Game management - Biology or Politics?
This question was brought to my mind by the discussion on Quality Deer Management and Antler Restrictions.
This sort of issue can really become cantankerous (sp?) because it reflects peoples' understanding of biology-based management (and possible misunderstandings and even outright falsehoods), but also reflects VALUES as to the proper use of game. Just one little example: should game be managed strictly for numbers (biomass, meat on the hoof, Deer Per Mile) or to increase the number of mature bucks for those who really want to get a shot at one. These goals are not necessarily compatable, in my mind. The way I see it is if the biologists are managing strictly for numbers, if there's plenty of deer, you have no restrictions and everyone who wants meat has a pretty good chance of getting some. You don't care if the deer are does, yearlings, mid-aged bucks or old bucks. And if you're a meat hunter, you don't care if that meat comes from a beautiful mature multi-pointed buck, a yearling doe (OK, you'd need two of those!) or a mid-aged, spindly 6 pointer. So, if the first deer you see is the 2 year old 6 pointer you shoot it because it's there and it will taste good. You don't wait for the doe or large buck. But it won't have the chance to grow into a real trophy. But the numbers stay healthy and from year to year, success stays high, so it's not a problem from the biological standpoint.
So my point? We often hear voices complaining when "politics" comes into game management. It should be strictly based on biology, they say. But I say, how can politics NOT be involved? This is a public resource. The public has to decide how that resource is used. Public decisions, are by it's very definition, politics, not biology.
Some of our fellow citizens really don't want to kill them, but want to see them alive. Like it or not, mis-guided as it may be, this is what they see as the proper role of wild animals (and as I tipped my hand in previous posts, the way I TEND -not absolutely- to look at predators). Some of us hunters feel that game should be managed simply for maximum yield (meat in the freezer). Others among us feel that it should be managed, at least in part, to improve chances of a healthy trophy population. Still others feel that wild animals are pests and should be elimitated - whether they be predators eating livestock or people, or deer eating crops, or geese $hitting on public park lawns or causing hazards at airports.
Some of these uses are compatable enough to find middle ground and compromise, but some are mutually exclusive. And that's what politics are - the public finding a public policy by either compromise or pure power, majority over minority politics. In my opinion, game management decisions are absolutley political, and the biology only should support the political decision. As hunters, we need to acknowledge that and look at it as a political excercise and get off of this "it's biology, not politics" soap box.

> What you are asked to do
Rewrite the post on game management from "Some of our" to "hazards at airports.", substituting "wildlife" for "wild animals".

> Data
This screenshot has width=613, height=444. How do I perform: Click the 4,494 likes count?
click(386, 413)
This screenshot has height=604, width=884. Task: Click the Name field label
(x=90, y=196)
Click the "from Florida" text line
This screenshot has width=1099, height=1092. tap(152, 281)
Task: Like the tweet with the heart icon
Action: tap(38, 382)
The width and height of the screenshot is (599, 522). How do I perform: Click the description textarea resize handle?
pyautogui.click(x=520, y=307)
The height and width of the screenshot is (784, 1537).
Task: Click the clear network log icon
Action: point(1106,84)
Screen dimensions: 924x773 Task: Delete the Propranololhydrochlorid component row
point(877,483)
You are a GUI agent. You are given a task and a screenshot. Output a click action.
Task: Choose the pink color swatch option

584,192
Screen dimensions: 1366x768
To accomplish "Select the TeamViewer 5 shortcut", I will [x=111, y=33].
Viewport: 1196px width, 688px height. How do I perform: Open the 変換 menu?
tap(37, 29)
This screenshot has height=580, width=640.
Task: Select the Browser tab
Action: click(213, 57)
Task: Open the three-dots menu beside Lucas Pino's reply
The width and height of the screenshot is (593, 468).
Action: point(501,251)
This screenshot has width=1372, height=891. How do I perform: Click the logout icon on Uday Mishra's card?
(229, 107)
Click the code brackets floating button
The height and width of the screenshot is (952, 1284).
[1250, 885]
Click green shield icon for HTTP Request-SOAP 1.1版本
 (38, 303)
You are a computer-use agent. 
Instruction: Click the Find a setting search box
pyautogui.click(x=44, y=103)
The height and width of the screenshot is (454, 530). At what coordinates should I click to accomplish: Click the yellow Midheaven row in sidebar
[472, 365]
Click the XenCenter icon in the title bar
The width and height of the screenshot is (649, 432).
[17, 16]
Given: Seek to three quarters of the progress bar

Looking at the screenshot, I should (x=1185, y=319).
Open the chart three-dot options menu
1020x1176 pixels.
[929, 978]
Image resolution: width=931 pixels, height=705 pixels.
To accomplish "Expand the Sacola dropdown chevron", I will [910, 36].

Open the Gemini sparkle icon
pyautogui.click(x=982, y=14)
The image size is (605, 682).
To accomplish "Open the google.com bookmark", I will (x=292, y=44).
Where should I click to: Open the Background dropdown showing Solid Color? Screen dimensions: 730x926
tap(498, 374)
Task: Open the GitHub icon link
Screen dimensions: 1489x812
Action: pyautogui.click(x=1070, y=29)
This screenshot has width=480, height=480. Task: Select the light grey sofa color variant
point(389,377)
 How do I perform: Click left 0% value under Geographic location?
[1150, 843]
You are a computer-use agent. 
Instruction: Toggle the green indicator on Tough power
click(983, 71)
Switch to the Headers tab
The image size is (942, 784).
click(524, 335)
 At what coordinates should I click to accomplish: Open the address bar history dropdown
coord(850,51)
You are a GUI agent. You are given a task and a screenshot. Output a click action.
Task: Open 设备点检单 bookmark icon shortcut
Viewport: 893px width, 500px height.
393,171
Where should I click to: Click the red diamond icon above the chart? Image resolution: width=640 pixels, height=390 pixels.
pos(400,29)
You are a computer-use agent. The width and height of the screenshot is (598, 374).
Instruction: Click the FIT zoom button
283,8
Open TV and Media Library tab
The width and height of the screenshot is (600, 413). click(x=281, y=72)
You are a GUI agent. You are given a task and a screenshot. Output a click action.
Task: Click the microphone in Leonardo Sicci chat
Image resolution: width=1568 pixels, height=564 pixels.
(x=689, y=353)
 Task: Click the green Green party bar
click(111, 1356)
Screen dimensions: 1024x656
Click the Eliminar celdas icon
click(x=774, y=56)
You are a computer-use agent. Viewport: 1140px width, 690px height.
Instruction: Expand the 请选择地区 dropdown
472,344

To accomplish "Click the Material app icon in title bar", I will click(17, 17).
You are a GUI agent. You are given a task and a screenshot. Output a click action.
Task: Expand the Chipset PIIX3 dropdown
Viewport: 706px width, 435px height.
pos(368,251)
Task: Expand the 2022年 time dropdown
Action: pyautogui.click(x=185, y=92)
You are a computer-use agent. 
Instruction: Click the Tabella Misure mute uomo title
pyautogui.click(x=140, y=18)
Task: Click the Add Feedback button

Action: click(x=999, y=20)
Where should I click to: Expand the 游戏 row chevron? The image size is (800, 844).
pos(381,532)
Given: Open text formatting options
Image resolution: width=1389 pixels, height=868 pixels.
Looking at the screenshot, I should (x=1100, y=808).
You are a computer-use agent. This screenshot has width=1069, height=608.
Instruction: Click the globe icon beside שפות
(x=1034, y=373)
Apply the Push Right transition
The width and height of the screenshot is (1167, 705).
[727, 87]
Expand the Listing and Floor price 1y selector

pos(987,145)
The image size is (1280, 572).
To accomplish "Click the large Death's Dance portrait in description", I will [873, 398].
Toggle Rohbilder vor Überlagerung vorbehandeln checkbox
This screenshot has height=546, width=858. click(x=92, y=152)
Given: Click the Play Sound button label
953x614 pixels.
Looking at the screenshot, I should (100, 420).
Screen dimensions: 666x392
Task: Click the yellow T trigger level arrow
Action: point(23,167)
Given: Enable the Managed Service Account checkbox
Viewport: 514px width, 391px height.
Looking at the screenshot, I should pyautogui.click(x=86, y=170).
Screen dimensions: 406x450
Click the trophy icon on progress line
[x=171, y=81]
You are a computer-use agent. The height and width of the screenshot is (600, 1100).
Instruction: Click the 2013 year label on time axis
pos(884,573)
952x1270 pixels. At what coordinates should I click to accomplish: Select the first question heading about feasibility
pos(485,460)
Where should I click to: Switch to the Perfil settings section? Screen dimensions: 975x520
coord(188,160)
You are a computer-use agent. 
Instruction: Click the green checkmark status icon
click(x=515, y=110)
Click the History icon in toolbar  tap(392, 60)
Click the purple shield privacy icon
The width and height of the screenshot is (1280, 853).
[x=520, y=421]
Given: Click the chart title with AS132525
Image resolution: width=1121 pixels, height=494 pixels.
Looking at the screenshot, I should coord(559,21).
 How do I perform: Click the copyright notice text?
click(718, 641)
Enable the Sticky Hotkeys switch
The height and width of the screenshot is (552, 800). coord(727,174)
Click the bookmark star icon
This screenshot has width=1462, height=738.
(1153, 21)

> The completed task
Some of our fellow citizens really don't want to kill them, but want to see them alive. Like it or not, mis-guided as it may be, this is what they see as the proper role of wildlife (and as I tipped my hand in previous posts, the way I TEND -not absolutely- to look at predators). Some of us hunters feel that game should be managed simply for maximum yield (meat in the freezer). Others among us feel that it should be managed, at least in part, to improve chances of a healthy trophy population. Still others feel that wildlife are pests and should be elimitated - whether they be predators eating livestock or people, or deer eating crops, or geese $hitting on public park lawns or causing hazards at airports.